Mais uma vez, isso era arriscado, pois, se o inimigo ficava desesperado demais, poderia acabar fazendo algo que colocasse todos em risco. Lex confiava na hipótese de que o adversário, quem quer que fosse, não tinha força suficiente, por algum motivo. Afinal, o batalhão era composto apenas por soldados do reino da Fundação.
Juntos, eles não eram frágeis, mas também não podiam se considerar invencíveis. Havia muitas maneiras de enfrentá-los, se alguém realmente quisesse. E o fato de ainda não terem feito isso alimentava a desconfiança de Lex de que tudo aquilo era uma armadilha.
Enquanto refletia sobre essas questões, chegaram ao cais de embarque e Lex liberou o Silencioso Andarilho de sua caixa dimensional.
A aparição repentina de uma nave chamou atenção de alguns funcionários próximos, mas, em um lugar como aquele, acontecimentos incomuns eram mais o norma do que a exceção.
Com o uso de algumas máquinas pesadas, a nave foi sendo carregada corretamente na plataforma, que a levaria até a formação de decolagem.

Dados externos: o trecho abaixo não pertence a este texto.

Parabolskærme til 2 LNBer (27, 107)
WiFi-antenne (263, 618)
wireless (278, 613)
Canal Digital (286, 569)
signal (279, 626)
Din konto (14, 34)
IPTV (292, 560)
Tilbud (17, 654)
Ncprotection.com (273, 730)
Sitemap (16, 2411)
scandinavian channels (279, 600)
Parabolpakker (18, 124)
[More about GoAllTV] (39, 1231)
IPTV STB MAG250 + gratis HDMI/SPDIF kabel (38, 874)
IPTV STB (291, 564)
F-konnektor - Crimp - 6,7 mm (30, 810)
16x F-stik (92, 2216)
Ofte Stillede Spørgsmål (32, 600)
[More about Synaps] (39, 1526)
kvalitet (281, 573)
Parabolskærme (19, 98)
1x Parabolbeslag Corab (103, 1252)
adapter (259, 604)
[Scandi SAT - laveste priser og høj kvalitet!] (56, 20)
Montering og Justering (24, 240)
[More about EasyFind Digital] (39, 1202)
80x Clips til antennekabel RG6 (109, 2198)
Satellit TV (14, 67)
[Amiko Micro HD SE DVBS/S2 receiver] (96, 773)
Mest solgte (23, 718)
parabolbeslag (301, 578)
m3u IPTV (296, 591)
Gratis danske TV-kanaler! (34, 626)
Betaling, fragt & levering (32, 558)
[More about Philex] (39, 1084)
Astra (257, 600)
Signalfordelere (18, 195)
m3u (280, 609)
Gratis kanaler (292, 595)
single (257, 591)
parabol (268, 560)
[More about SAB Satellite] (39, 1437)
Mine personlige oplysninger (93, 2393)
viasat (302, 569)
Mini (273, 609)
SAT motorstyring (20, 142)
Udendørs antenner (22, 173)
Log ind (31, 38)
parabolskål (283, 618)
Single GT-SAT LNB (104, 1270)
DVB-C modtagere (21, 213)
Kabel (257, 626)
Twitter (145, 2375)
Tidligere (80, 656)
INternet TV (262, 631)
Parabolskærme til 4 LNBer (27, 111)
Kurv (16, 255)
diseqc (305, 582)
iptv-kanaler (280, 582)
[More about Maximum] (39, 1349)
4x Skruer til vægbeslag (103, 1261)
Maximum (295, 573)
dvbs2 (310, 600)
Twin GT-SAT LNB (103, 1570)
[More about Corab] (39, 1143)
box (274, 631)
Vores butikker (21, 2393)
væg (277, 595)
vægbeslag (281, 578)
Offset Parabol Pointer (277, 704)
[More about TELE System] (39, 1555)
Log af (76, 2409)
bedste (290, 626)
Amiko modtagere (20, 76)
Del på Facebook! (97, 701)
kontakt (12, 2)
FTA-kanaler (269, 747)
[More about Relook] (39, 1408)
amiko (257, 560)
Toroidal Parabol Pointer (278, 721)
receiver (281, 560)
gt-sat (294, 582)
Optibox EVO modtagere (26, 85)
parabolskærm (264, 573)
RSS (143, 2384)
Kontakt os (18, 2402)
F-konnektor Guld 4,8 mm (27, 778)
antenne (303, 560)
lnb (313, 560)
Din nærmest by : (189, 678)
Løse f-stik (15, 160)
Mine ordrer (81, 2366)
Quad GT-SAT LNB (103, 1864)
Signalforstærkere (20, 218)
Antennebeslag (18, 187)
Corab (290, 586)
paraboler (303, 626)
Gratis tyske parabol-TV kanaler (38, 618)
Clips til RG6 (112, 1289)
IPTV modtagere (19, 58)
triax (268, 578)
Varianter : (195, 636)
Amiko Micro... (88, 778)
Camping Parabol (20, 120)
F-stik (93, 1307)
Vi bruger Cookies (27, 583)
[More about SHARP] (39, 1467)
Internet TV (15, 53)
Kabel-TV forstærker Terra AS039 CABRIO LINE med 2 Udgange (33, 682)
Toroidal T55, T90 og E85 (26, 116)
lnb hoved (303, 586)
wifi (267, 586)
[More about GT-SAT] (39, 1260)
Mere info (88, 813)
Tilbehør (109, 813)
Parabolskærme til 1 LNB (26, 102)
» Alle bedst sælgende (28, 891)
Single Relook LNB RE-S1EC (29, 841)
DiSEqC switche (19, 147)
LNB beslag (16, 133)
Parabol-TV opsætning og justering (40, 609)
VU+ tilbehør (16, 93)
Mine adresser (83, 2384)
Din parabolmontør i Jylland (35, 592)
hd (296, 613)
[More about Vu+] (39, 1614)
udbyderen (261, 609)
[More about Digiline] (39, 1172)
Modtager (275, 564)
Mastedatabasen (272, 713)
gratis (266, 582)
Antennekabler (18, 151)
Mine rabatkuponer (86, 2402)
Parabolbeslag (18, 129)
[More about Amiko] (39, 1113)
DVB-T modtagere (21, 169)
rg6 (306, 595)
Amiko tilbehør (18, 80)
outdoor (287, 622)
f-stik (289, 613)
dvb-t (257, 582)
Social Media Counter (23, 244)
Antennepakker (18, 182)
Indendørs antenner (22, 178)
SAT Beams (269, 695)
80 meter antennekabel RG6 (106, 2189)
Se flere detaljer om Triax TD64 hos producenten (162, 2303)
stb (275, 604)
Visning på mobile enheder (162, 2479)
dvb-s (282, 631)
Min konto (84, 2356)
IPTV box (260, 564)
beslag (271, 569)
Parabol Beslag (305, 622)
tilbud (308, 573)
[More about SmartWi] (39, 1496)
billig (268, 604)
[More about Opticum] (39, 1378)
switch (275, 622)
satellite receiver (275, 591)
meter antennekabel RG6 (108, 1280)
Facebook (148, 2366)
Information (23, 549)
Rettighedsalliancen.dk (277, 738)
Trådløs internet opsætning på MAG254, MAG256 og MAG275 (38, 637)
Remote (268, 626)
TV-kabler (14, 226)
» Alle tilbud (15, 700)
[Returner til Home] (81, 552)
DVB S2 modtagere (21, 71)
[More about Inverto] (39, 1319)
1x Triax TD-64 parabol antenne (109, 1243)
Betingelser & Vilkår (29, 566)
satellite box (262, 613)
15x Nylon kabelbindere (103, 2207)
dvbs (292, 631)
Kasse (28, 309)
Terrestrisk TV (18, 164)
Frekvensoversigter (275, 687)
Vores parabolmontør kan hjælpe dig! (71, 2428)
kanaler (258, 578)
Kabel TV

Tudo parecia seguir o procedimento padrão, e tudo ia conforme o planejado, quando Lex percebeu uma aura poderosa se aproximando!
"Ei! Ei! Vocês, idiotas, que estão atrasando o lançamento de todos? Que diabo dá a vocês o direito de parar todas as outras naves, hein? Nós também temos urgência!"
Lex virou e viu um anão do reino imortal se aproximando. Ele parecia claramente furioso por sua partida estar sendo atrasada para acomodar Lex.
"Nem parece que você não quis fazer cena," murmurou Lex. Então, ele liberou sua aura e seu plano de contingência.